Subjective Assessments of Legibility in Ancient Manuscript Images -- The SALAMI Dataset
Simon Brenner, Robert Sablatnig

TL;DR
This paper introduces SALAMI, a new dataset with expert-annotated legibility scores for ancient manuscript images, providing a valuable ground truth for evaluating digital restoration methods.
Contribution
It presents the first dataset of subjective legibility assessments with validated reliability, enabling quantitative evaluation of digital text restoration techniques.
Findings
High intra- and inter-rater agreement in legibility scores
Scores are primarily influenced by image regions, not observer variability
The dataset supports development of quantitative metrics for digital heritage restoration
Abstract
The research field concerned with the digital restoration of degraded written heritage lacks a quantitative metric for evaluating its results, which prevents the comparison of relevant methods on large datasets.
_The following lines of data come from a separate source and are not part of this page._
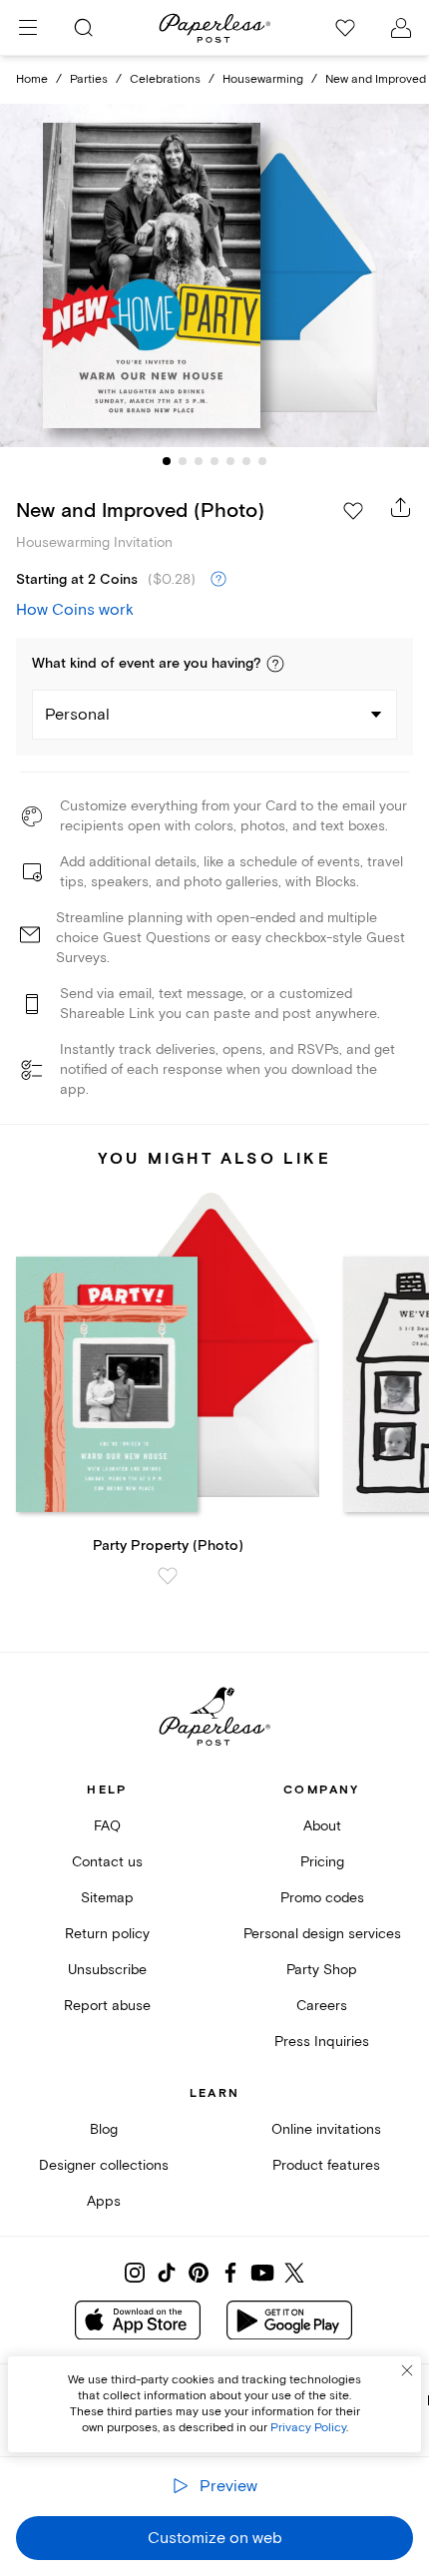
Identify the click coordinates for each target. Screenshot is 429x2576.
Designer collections (104, 2165)
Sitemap (107, 1897)
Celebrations (165, 79)
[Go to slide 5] (230, 461)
Thus, we introduce a novel dataset of Subjective Assessments of Legibility in Ancient Manuscript Images (SALAMI) to serve as a ground truth for the development of quantitative evaluation metrics in the field of digital text restoration. This dataset consists of 250 images of 50 manuscript regions with corresponding spatial maps of mean legibility and uncertainty, which are based on a study conducted with 20 experts of philology and paleography. As this study is the first of its kind, the validity and reliability of its design and the results obtained are motivated statistically: we report a high intra- and inter-rater agreement and show that the bulk of variation in the scores…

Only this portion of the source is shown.